Eisenkot says Israel should not claim responsibility for Syria strikes

"We began attacking systematically a number of times each week [in Syria]. Without making any statements. Beneath the radar," Eisenkot said.

Outgoing Chief of Staff Gadi Eisenkot sits next to Prime Minister Benjamin Netanyahu at a memorial for assassinated prime minister Yitzhak Rabin (photo credit: MARC ISRAEL SELLEM)
Outgoing Chief of Staff Gadi Eisenkot sits next to Prime Minister Benjamin Netanyahu at a memorial for assassinated prime minister Yitzhak Rabin
(photo credit: MARC ISRAEL SELLEM)
Israel should not take credit for attacks on Syria, Gadi Eisenkot, the outgoing IDF chief of staff, said Sunday evening, just hours after Prime Minister Benjamin Netanyahu announced that Israel was responsible for the bombing of Iranian arms in Damascus over the weekend. 
"I don't think Israel needs to take responsibility for strikes in Syria, as has been done in the past, [only] updating relevant parties," he said in an interview with Army Radio. On Saturday, Eisenkot was quoted by The New York Times as saying: "We struck thousands of targets without claiming responsibility or asking for credit."
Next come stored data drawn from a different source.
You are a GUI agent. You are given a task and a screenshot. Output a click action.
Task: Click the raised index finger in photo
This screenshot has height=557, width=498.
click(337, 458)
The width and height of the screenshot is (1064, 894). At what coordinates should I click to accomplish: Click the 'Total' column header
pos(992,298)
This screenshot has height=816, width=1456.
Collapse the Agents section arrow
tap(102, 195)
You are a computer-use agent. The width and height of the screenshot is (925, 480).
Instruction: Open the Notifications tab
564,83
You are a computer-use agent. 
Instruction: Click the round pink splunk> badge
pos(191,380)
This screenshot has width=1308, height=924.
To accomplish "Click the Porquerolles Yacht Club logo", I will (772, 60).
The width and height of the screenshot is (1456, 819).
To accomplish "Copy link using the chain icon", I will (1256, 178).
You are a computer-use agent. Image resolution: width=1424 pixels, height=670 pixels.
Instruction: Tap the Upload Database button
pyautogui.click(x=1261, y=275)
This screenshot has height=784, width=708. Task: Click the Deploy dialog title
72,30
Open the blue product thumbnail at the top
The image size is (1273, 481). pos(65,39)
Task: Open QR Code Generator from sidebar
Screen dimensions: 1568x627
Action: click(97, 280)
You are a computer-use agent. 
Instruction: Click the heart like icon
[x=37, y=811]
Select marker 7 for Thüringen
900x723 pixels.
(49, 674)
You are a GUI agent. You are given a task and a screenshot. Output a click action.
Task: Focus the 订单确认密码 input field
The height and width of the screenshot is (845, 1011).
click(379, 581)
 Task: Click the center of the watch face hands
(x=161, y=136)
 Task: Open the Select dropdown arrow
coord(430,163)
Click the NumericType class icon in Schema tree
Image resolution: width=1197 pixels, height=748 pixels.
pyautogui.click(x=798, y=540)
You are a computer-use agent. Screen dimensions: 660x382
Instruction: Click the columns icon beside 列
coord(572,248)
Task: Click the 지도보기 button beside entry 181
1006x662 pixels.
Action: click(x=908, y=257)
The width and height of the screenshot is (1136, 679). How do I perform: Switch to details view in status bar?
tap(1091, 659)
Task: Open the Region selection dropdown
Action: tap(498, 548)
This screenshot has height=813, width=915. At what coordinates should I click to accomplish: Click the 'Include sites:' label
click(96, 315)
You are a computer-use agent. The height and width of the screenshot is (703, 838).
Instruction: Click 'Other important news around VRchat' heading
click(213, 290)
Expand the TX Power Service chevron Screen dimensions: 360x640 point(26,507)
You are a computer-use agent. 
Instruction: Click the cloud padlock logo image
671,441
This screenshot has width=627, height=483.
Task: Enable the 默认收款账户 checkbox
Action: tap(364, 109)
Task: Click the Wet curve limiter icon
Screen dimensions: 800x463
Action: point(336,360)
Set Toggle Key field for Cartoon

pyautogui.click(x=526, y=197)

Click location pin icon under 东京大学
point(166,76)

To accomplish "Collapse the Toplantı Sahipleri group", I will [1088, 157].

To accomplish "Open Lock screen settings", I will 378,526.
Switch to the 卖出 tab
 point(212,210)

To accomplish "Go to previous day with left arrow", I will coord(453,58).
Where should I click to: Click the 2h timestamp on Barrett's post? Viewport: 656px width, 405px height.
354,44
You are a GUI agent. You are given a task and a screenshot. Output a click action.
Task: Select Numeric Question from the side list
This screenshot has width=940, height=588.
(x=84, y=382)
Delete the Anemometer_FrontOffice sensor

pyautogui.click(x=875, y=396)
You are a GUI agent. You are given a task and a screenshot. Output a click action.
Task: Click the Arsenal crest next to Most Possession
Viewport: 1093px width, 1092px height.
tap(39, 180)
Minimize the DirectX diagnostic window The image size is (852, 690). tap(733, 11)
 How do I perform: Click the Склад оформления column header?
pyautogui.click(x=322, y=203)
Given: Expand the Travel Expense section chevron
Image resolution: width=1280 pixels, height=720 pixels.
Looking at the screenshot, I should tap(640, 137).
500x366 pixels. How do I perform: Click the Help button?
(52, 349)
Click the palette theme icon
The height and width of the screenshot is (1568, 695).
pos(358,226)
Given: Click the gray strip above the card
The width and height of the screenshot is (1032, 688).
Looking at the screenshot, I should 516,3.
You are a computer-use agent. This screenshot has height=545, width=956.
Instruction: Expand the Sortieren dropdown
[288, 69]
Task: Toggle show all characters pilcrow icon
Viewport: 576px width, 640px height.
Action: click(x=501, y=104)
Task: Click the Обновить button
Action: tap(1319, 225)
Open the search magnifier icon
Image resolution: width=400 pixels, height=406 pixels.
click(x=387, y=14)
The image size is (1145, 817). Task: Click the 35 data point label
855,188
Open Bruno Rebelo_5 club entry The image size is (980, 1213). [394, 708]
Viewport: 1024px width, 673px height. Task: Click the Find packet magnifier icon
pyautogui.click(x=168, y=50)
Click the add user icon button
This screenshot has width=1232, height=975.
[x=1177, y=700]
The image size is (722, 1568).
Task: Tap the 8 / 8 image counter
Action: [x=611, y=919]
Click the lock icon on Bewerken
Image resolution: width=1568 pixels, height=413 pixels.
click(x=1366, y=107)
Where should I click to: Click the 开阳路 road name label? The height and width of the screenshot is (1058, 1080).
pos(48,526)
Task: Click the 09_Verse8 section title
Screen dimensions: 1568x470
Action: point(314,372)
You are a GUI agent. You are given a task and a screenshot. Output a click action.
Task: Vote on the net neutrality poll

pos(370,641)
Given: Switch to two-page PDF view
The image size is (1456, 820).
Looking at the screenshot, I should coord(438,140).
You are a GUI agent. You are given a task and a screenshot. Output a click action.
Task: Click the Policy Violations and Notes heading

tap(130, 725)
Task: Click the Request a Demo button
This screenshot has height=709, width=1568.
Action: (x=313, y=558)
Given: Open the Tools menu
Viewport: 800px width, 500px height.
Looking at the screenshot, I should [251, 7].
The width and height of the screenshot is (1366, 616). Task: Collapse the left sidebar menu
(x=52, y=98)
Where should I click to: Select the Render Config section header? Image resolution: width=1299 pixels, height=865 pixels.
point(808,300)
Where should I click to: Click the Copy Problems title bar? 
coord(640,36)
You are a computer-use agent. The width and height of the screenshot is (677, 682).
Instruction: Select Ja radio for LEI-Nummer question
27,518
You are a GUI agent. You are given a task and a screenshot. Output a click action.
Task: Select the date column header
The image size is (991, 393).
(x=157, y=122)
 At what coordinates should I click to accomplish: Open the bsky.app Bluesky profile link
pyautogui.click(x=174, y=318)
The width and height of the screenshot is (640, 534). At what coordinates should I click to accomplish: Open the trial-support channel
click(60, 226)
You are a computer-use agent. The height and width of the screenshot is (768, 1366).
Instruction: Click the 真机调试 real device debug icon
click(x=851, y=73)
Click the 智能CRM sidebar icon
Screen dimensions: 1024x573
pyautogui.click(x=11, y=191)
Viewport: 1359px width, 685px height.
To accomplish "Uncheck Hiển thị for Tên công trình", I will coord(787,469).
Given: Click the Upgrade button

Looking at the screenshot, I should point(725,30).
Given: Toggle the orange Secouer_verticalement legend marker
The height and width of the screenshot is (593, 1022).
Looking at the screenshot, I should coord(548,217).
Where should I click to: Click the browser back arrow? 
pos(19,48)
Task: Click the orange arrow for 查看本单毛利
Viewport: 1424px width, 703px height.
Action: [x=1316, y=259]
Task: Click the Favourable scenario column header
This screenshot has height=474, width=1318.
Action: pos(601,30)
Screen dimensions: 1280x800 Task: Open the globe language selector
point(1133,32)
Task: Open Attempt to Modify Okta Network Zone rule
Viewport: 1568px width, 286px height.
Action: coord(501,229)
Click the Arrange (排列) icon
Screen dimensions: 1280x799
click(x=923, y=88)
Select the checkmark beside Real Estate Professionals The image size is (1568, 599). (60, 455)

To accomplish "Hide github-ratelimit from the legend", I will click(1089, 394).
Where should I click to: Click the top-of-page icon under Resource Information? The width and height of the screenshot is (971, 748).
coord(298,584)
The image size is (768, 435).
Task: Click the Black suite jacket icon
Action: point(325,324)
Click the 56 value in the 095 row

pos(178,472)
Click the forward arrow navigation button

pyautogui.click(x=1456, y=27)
Netanyahu's rare admission came at the opening of Sunday's weekly cabinet meeting, with Netanyahu also saying that the IDF has “succeeded impressively in stopping Iran's military buildup in Syria, and in this context the IDF has attacked hundreds of times Iranian and Hezbollah targets.”
 
"We began attacking systematically a number of times each week [in Syria]. Without making any statements. Under the radar," Eisenkot said.
Eisenkot will step down from his post on Tuesday, ending a term fraught with challenges. He will be replaced by Maj.-Gen Aviv Kochavi, currently the deputy chief of staff. 
In the government, ministers give Eisenkot credit for keeping Iran at bay in Syria and stopping the flow of advanced weaponry to Hezbollah in Lebanon. Privately, Eisenkot speaks proudly of the IDF’s achievement in getting Hezbollah to dismantle its missile factories in Beirut, where it had planned to upgrade the accuracy and range of its massive arsenal.